With so many instances powering the service, monitoring plays a key role in ensuring the health & availability of the service.

Network & infrastructure monitoring tool used by Instagram to track metrics across the service & get notified of any anomalies. (Instagram uses Munin)

A network daemon is used to track statistics like counters and timers. Counters at Instagram are used to track events like user signups, number of likes etc. Timers are used to time the generation of feeds & other events that are performed by users on the app. These statistics are almost real-time & enable the developers to evaluate the system & code changes immediately. (Instagram uses StatsD)

We need to watch the running processes & take snapshot of any process taking longer than the decided time by the middleware and the file is written to the disk. (Instagram uses Dogslow)

Monitors on external website’s, ensuring expected performance & availability. (Instagram uses Pingdom)

PagerDuty can be used for notifications & incident response.

Replication and Backup

Since we want a high available and consistent system. Replication and back-up are two important concepts to provide pillars we mentioned before. Replication is a very important concept to handle a failure of services or servers. Replication can be applied database servers, web servers, application servers, media storages and etc.. Actually we can replicate all parts of the system.

Creating redundancy in a system can remove single points of failure and provide a backup or spare functionality if needed in a crisis. For example, if there are two instances of the same service running in production and one fails or degrades, the system can failover to the healthy copy. Failover can happen automatically or require manual intervention.

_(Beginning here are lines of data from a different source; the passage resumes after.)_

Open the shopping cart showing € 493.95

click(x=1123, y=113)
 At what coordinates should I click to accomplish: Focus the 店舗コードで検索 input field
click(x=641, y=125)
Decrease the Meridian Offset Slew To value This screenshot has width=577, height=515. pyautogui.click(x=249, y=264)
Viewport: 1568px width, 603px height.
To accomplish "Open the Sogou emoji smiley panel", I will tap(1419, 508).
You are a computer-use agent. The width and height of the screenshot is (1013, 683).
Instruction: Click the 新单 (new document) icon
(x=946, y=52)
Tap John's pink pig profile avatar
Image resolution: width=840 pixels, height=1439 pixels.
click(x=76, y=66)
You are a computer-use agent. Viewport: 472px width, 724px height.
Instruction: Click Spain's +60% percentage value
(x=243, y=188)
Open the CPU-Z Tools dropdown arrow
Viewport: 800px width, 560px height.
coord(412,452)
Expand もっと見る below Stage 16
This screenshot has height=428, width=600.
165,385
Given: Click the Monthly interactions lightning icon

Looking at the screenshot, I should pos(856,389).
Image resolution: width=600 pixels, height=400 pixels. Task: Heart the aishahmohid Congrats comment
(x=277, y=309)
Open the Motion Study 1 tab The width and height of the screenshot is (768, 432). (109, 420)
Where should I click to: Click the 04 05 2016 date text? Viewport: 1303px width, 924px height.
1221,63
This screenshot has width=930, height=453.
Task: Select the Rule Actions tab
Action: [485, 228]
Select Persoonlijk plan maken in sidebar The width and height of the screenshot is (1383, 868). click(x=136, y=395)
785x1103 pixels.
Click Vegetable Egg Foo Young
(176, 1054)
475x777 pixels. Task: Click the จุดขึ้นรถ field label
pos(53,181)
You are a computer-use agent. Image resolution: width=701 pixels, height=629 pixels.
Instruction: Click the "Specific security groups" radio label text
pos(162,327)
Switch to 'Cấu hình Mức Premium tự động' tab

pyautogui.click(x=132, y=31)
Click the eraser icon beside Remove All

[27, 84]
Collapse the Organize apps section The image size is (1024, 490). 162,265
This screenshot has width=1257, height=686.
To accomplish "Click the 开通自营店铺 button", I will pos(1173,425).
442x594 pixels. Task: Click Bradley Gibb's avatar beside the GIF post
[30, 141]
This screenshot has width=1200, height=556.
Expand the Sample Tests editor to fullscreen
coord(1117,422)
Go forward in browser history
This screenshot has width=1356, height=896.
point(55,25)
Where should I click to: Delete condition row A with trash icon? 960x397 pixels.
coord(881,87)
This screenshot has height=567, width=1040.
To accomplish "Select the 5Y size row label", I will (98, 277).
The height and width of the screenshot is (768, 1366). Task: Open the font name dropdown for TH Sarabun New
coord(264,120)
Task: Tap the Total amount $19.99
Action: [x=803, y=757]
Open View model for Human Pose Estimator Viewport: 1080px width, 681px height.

Data Sharding (Data Partitioning)

Instagram does generate its own unique id and also shards the

Unique ID Generation

  1. Generated IDs should be sortable by time (so a list of photo IDs, for example, could be sorted without fetching more information about the photos)

  2. IDs should ideally be 64 bits (for smaller indexes, and better storage in systems like Redis)


  1. Generate IDs in web application (Cons: UUID generated in web application completely random and have no natural sort )

  2. Database Auto Increment (Cons: Can eventually become a write bottleneck, For distributed storage can no longer guarantee that they are sorted over time)

  3. Key Generation Server that generates new Keys (Create unique key with respect to each table. Feasible Approach)

Database Partitioning

1. Partition based on UserID

Here we can keep all photos of a user on the same shard. So we’ll find the shard number by UserID % 10 and then store the data there. To uniquely identify any photo in our system, we can append the shard number with each PhotoID.


  • How would we handle hot users? Several people follow such hot users, and a lot of other people see any photo they upload.

  • Some users will have a lot of photos compared to others, thus making a non-uniform distribution of storage.

  • What if we cannot store all pictures of a user on one shard? If we distribute photos of a user onto multiple shards, will it cause higher latencies?

  • Storing all photos of a user on one shard can cause issues like unavailability of all of the user’s data if that shard is down or higher latency if it is serving high load etc.

2 Partition based on PhotoID

If we can generate unique PhotoIDs first and then find a shard number through “PhotoID % 10”, the above problems will have been solved. We would not need to append ShardID with PhotoID in this case, as PhotoID will itself be unique throughout the system.

Cache and Load Balancing

We can introduce a cache for metadata servers to cache hot database rows. Least Recently Used (LRU) can be a reasonable cache eviction policy for our system. (Instagram uses Memcache)

How can we build a more intelligent cache? If we go with the eighty-twenty rule, i.e., 20% of daily read volume for photos is generating 80% of the traffic, which means that certain photos are so popular that most people read them. This dictates that we can try caching 20% of the daily read volume of photos and metadata.